I think this implies that serializing external data to zson is easier than writing an INSERT into edgedb, but not sure why that would be.
by munro on 5/17/22, 7:36 PM
I love the idea of getting rid of tables, when developing application code I'm often thinking in terms of Maps/Sets/Lists--I wish I could just take that code and make it persistent. PRIMARY KEY is really like a map. Also I wish I had transactional memory in my application. Not sure what the future looks like, but I am loving all this development in the database space.
by thinkharderdev on 5/17/22, 7:20 PM
Arrow has union types (as well as structs and dictionary types). Parquet doesn't but I think it has an intentionally shallow types system to allow flexibility in encoding. Basically everything is either a numeric or binary and the logical type for binary columns is defined in metadata. So you can use, for instance, Arrow as the encoding.
by SPBS on 5/17/22, 4:47 PM
This is a data serialization format, not a replacement for storing your business data. Your business data needs to have the same schema enforced everywhere, otherwise how are you going to reconcile your user data now and your user data 5 months ago if their schemas are radically different?

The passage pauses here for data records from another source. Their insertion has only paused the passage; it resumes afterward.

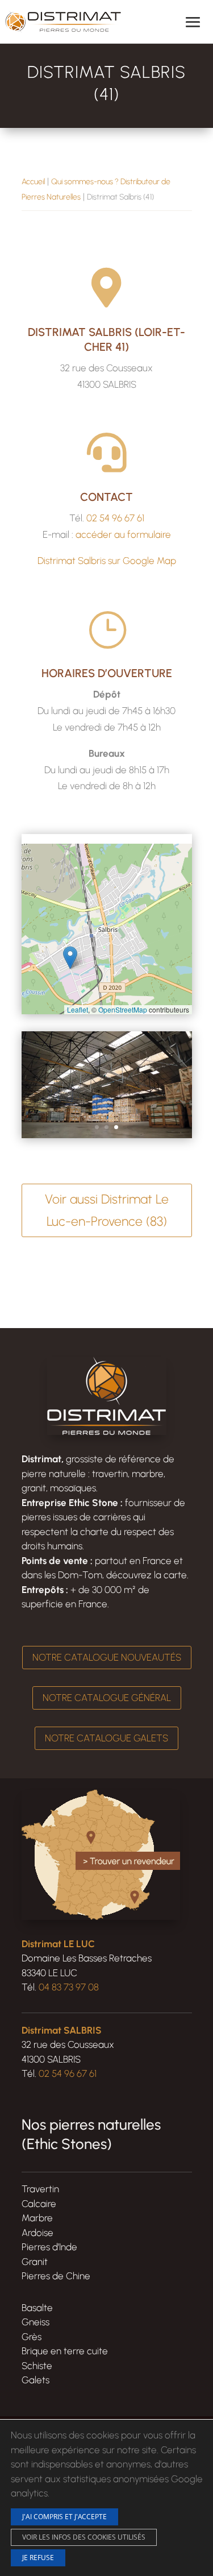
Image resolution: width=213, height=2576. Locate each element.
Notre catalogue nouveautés (106, 1657)
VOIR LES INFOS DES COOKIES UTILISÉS (83, 2536)
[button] (70, 957)
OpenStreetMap (122, 1009)
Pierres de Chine (56, 2276)
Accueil (33, 181)
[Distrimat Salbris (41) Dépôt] (107, 1134)
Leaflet (77, 1009)
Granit (35, 2261)
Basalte (37, 2307)
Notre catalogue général (107, 1697)
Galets (35, 2380)
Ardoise (37, 2232)
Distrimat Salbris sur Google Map (106, 560)
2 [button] (106, 1127)
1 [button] (97, 1127)
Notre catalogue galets (106, 1738)
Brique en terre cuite (65, 2351)
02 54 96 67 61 (115, 518)
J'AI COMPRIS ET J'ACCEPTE (64, 2516)
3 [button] (116, 1127)
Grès (31, 2336)
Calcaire (39, 2203)
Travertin (40, 2189)
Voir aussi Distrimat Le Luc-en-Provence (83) (107, 1210)
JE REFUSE (38, 2557)
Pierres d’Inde (49, 2247)
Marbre (37, 2218)
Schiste (37, 2365)
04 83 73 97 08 (69, 1987)
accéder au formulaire (123, 534)
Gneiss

by ccleve on 5/17/22, 3:12 PM
tldr; Don't use relational tables or unstructured document databases. Instead use structured types. The "schema" here is ultimately a collection of independent objects / classes with well-defined fields.
Ok, fine. But I'm not sure how this helps if you have six different systems with six different definitions of a customer, and more importantly, different relationships between customers and other objects like orders or transactions or locations or communications.
I don't see their approach as ground-breaking, but it is definitely worthy of discussion.
by loquisgon on 5/17/22, 4:10 PM
I got interested when the different spectrum points of json and relational were contrasted. So I read the whole thing. I got lost and disheartened when the new terminology, starting with the super-structured name was introduced and completely went downhill with the other z names. Maybe it's just me and maybe it is like quantum mechanics and any other innovation where new names don't make sense and feel ugly.
by feoren on 5/17/22, 10:24 PM
Wow, what a waste of time. I've been doing it correctly for so long that I forget that virtually everyone else on the planet has no idea how to build a good data model. What pisses me off is that I actually have the right answer on how to avoid all of this pain, but if I typed it out here I'd either waste my time and get ignored or (much, much less likely) get my idea poached. It takes hours to fully communicate anyway. What do you do when you know you're sitting on an approach & tech that could revolutionize the X-hundred-billion-dollar data management industry but you can barely even get your own fucking employer to take you seriously?
Anyway this article is crap and gets everything wrong, just like all of you do. Whatever, nothing to see here I guess.